View Full Version : What If #3-Truman's Dilemma
vtbub
03-10-2005, 12:46 PM
Around suppertime on the evening of July 16, 1945 in Potsdam, Germany, President Harry S. Truman receives word that the test known as Trinity has failed miserably in the desert around Alomagordo, NM. The plutonium bomb was a dud, and the uranium bomb, that was recently completed, needs major inspection. General Groves wires the President that it will be a lengthy delay to figure out what went wrong and to correct the flaw. This immediately pushes deployment of the A-Bomb past Truman's invaison date of Japan of November 1st.
The task here is two-fold. First, what does Truman do, and what are the consequences. Second, If nuclear weapons are not used to end the war, when, if at all, are they fired in anger.
Fritz
03-10-2005, 01:00 PM
http://www.mtholyoke.edu/acad/intrel/giangrec.htm
If nothing else, it moves your date a tad
Fritz
03-10-2005, 01:02 PM
dola,
I think nuclear weapons would have certainly been used. They almost had to be used once.
(Dr. Strangelove: Of course, the whole point of a Doomsday Machine is lost, if you *keep* it a *secret*! Why didn't you tell the world, EH? )
Most likely, they would have been used during the Korean war. Either early, say around July 1st, or during the first Chinese counter offensive.
vtbub
03-10-2005, 01:22 PM
Great stuff, Fritz.
Wonderful read.
SirFozzie
03-10-2005, 01:30 PM
If there's no nuclear bomb. Japan fights on grimly, and the war in the Pacific stretches on for another 18 months till an exhausted US Armed Forces take the last island from the Japanese. There is no resconstruction, and with so many more lives lost from the war, the US does not have the ability/national will to enter the Korean War, and Communism spreads over the Pacific, and the forces of Democracy realize that they have ejected one great evil (the empire building Japanese) to allow a greater evil (combined Korean/Chinese Communist front) to take its place. Cue the Cold War times 5.

▶ [MATERIAL PROVIDED]

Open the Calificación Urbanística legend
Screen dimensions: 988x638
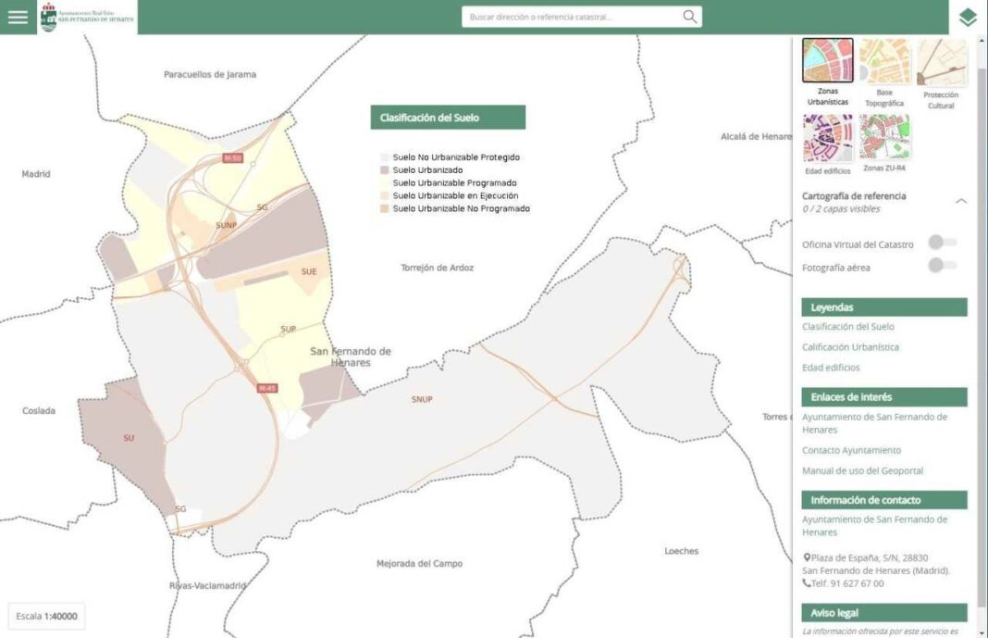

▶ [WHAT TO PRODUCE] Repeat the passage of the forum thread between "The task here" and "be used once.", inclusive. Rely only on the forum thread, not on the material.

▶ [EXERCISE ANSWER]
The task here is two-fold. First, what does Truman do, and what are the consequences. Second, If nuclear weapons are not used to end the war, when, if at all, are they fired in anger.
Fritz
03-10-2005, 01:00 PM
http://www.mtholyoke.edu/acad/intrel/giangrec.htm
If nothing else, it moves your date a tad
Fritz
03-10-2005, 01:02 PM
dola,
I think nuclear weapons would have certainly been used. They almost had to be used once.